*** Source records ***

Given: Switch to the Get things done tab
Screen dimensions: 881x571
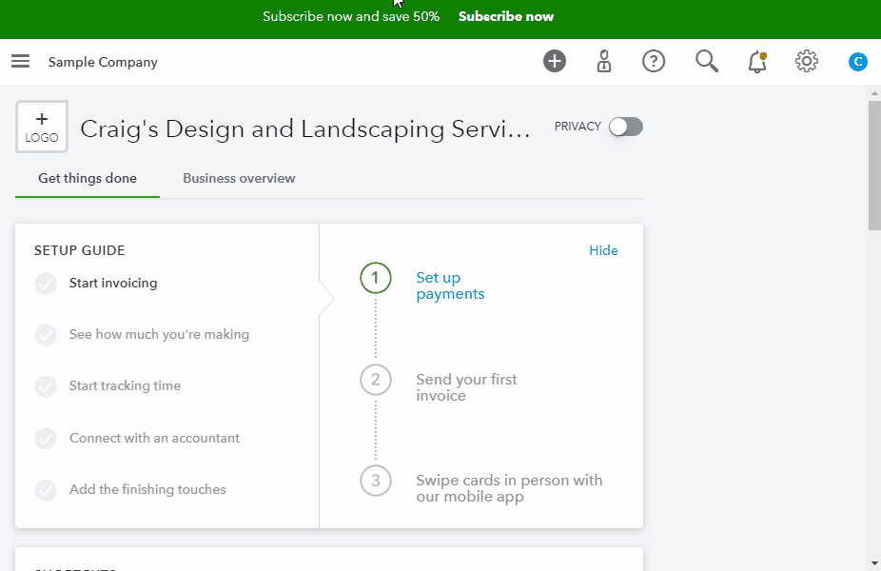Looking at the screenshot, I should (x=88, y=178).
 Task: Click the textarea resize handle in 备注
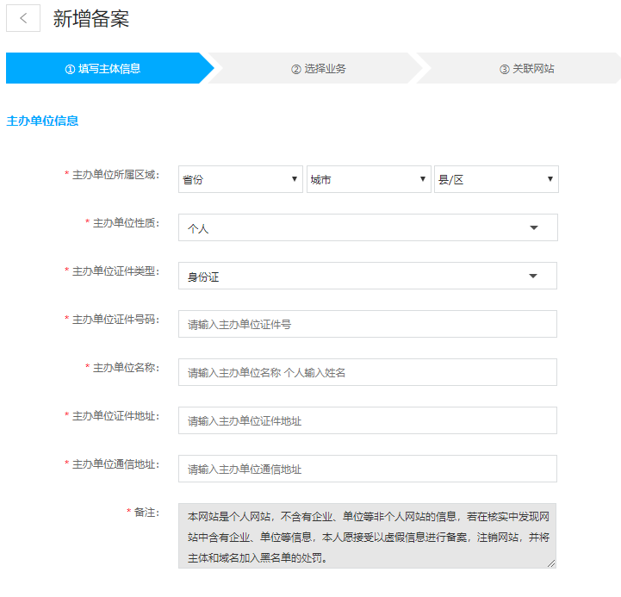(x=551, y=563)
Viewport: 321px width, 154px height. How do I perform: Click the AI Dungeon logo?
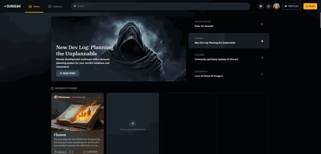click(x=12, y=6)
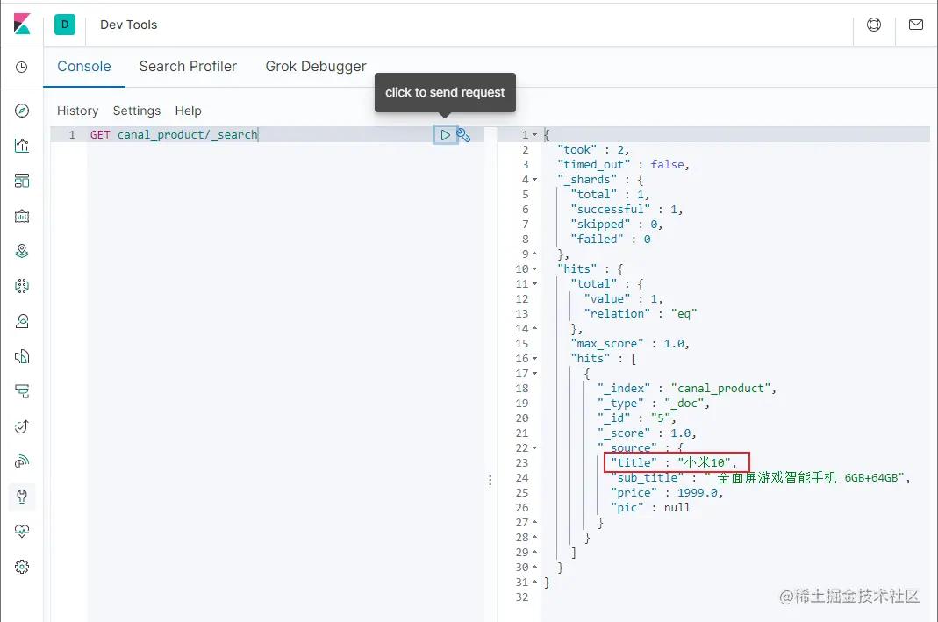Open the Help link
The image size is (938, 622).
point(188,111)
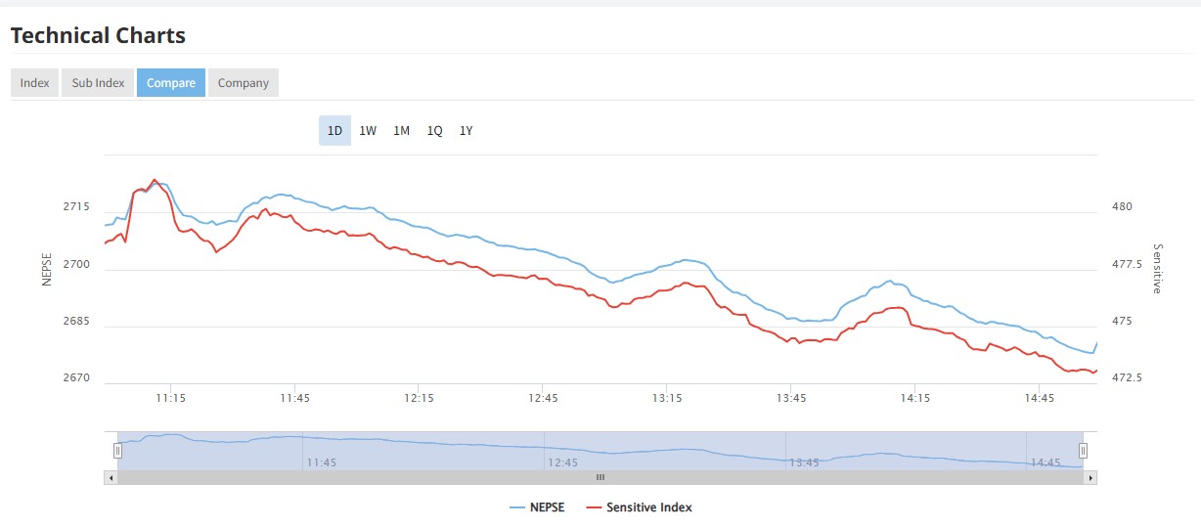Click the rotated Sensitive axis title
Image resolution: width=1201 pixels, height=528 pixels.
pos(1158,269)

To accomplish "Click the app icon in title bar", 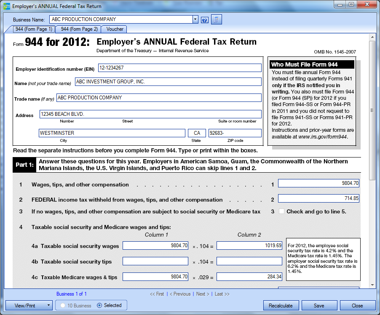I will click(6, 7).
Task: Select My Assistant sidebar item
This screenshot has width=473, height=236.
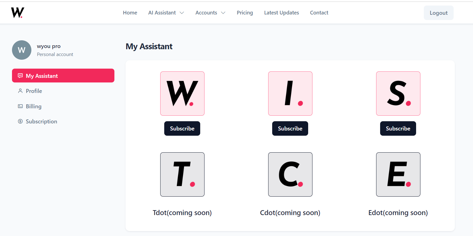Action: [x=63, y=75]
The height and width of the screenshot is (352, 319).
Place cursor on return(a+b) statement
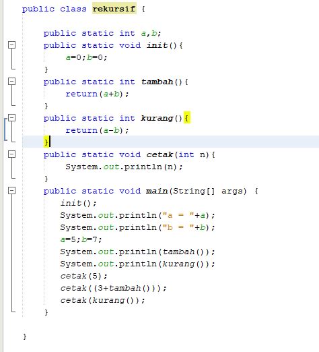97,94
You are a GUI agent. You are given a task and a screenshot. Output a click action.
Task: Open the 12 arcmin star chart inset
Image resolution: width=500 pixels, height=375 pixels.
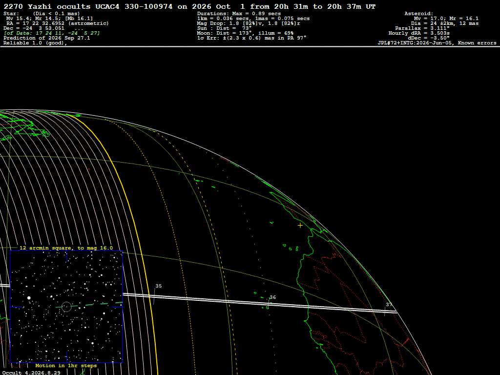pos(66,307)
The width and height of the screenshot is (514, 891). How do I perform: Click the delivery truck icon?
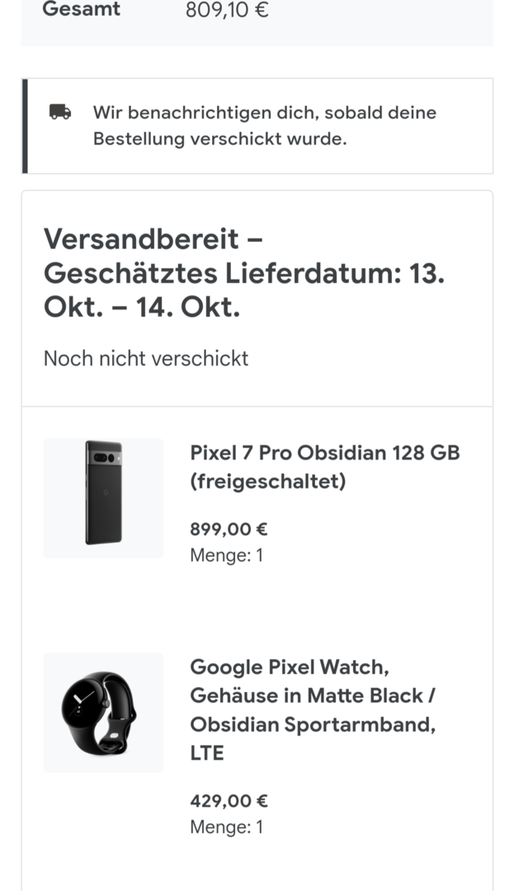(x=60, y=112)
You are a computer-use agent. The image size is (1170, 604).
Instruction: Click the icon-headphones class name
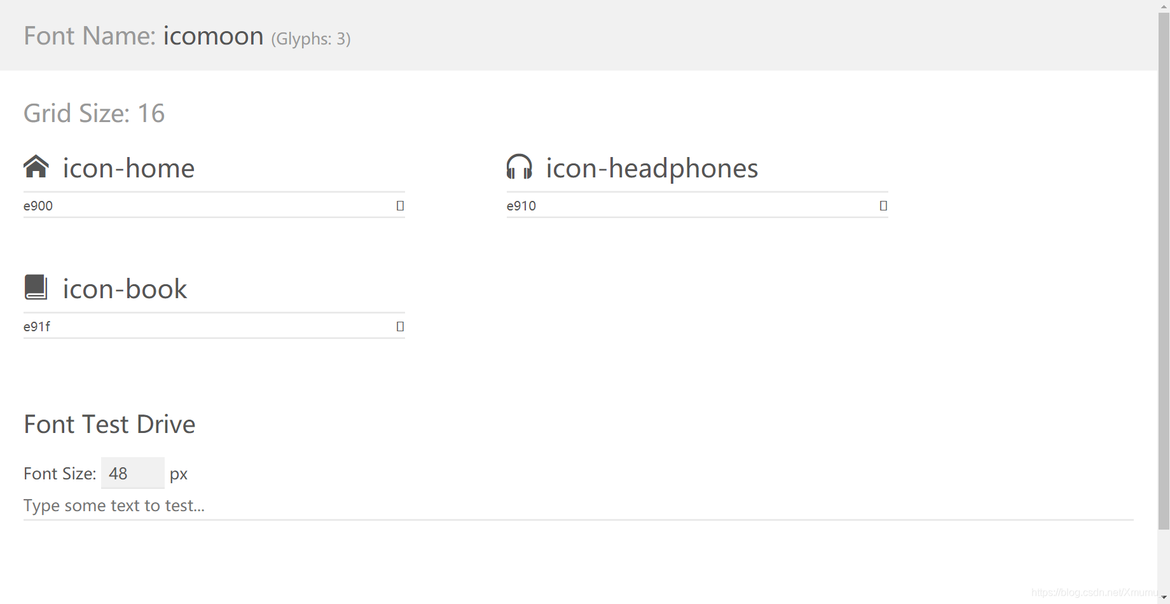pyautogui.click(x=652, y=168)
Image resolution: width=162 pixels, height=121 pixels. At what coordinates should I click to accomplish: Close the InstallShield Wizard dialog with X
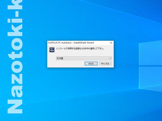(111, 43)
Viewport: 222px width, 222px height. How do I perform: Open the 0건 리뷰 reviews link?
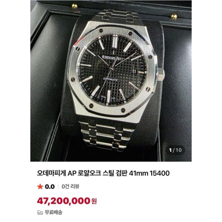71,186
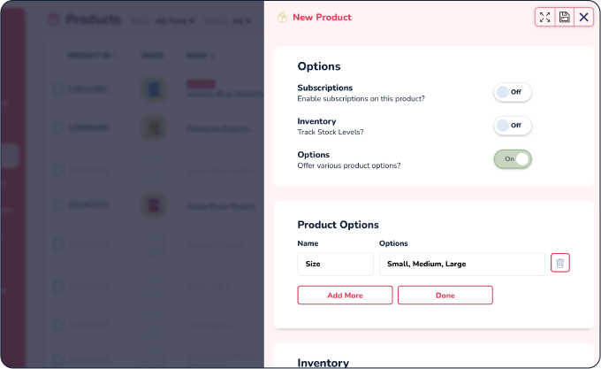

*** End of Source records ***

- Task requirements -
Transcribe, without alteration, each line from the one with "You are a computer-use" through the last line of the data; no pictures belong in the copy.

- Response area -
You are a computer-use agent. The image size is (1170, 604).
Instruction: Click the icon-headphones class name
pyautogui.click(x=652, y=168)
Image resolution: width=162 pixels, height=121 pixels. At what coordinates should I click to accomplish: Close the InstallShield Wizard dialog with X
(111, 43)
Viewport: 222px width, 222px height. How do I perform: Open the 0건 리뷰 reviews link?
71,186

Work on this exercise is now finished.